Since Molly was diagnosed, Laura, David and their son, Alex, have all gotten involved at JDRF.
“As a family we really went all in,” smiles Laura. “For me, the Galas have become my focus and I’ve chaired it three times now. Dave has done at least fifteen 100-mile JDRF bike-ride fundraisers throughout the country with Molly, Alex, sister, sister-in-law, and nieces and nephews. David was on the board for a while and now I’m serving on the board. We really are behind this cause.”
After learning how to manage her diabetes as a child, Molly went on to be on a rowing team at the University of Richmond and landed a great job after graduation.
“We really owe a good measure of her success to the advancements JDRF has championed,” says David. “I’m awestruck by the amount of money generated by JDRF fundraisers that goes directly to research.
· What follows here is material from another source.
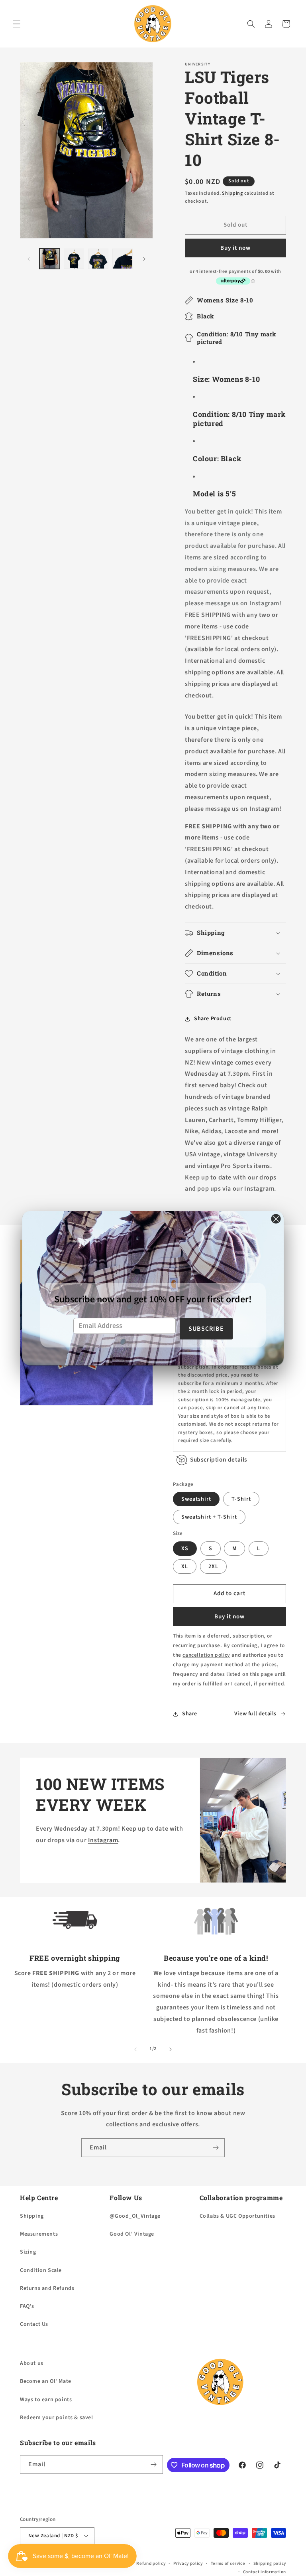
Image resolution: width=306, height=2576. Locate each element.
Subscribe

They’re incredibly efficient in getting funding directly into the lab.”
Laura and David are honored to be named Cincinnatians of the Year and have dedicated the award to the entire Cramer family, including their son, Alex, and his wife, Melissa; their daughter, Molly, and her boyfriend Ethan Nelson.
“We are so proud of Molly for being able to succeed in life even with this chronic condition that can often be seen as an excuse for not being able to accomplish your goals,” smiles David. “She’s living a regular, normal life, she works out every day, hikes, and has hobbies like knitting, and she has two dogs that she’s rightly obsessed with.”
“After that day on the lacrosse field, we learned that we all had to be all in for the long haul. As a parent you just want to ‘solve it,’ but Type 1 isn’t just something we could fix for her overnight. We needed to manage for the long-term and help her see the benefits of actively managing Type 1 today versus the effects that mismanaging the disease could bring. And we had to do it in a loving way.”